FIG 4.

CPj0678 recruits PACSIN2 on the plasma membrane through its C terminus. (A) The purified GST or GST–CPj0678-C protein and the total protein extracted from HEp-2 cells were mixed and precipitated with glutathione-Sepharose 4B beads. Eluates from the beads were subjected to SDS-PAGE and analyzed by mass spectrometry. Arrowhead indicates a band at a molecular size of approximately 60 kDa. (B) GFP or CPj0678-GFP was transfected into HEp-2 cells. Cells were lysed in lysis buffer, and the expression of PACSIN2, GFP, and GFP-CPj0678 were determined by immunoblotting with specific antibodies.

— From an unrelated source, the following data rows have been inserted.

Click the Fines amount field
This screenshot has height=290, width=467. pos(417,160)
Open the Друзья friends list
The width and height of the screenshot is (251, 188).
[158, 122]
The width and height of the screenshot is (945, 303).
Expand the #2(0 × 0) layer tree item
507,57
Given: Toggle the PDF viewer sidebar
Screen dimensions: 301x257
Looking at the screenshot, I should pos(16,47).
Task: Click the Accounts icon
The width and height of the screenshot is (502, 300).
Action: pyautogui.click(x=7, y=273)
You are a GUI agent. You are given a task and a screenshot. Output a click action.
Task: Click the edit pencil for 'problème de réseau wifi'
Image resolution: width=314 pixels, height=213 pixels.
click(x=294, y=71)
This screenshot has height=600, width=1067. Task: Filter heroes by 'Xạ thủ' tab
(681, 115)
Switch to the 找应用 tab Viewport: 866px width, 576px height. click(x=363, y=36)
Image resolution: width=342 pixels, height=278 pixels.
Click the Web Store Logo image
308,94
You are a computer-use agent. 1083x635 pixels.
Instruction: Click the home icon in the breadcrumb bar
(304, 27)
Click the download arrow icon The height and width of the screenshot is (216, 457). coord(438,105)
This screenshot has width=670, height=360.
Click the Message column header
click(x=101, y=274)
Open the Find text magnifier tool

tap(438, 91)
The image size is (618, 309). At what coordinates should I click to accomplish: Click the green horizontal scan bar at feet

The extracted protein was immunoprecipitated with anti-GFP antibodies conjugated with protein A beads and analyzed by immunoblotting using anti-PACSIN2 antibodies. The experiments were performed in triplicate. (C) CPj0678-HA and DMT1A-I were cotransfected into HeLa cells. Cells were fixed and stained with mouse anti-HA antibodies. Thin scale bar = 10 μm, and thick scale bar = 5 μm. (D) PACSIN2-GFP alone, CPj0678-mCherry alone, or both PACSIN2-GFP and CPj0678 were transfected into HEp-2 cells. Cells were fixed with 4% paraformaldehyde (PFA), and nuclei were stained with Hoechst33342. The representative image is from experiments performed in triplicate.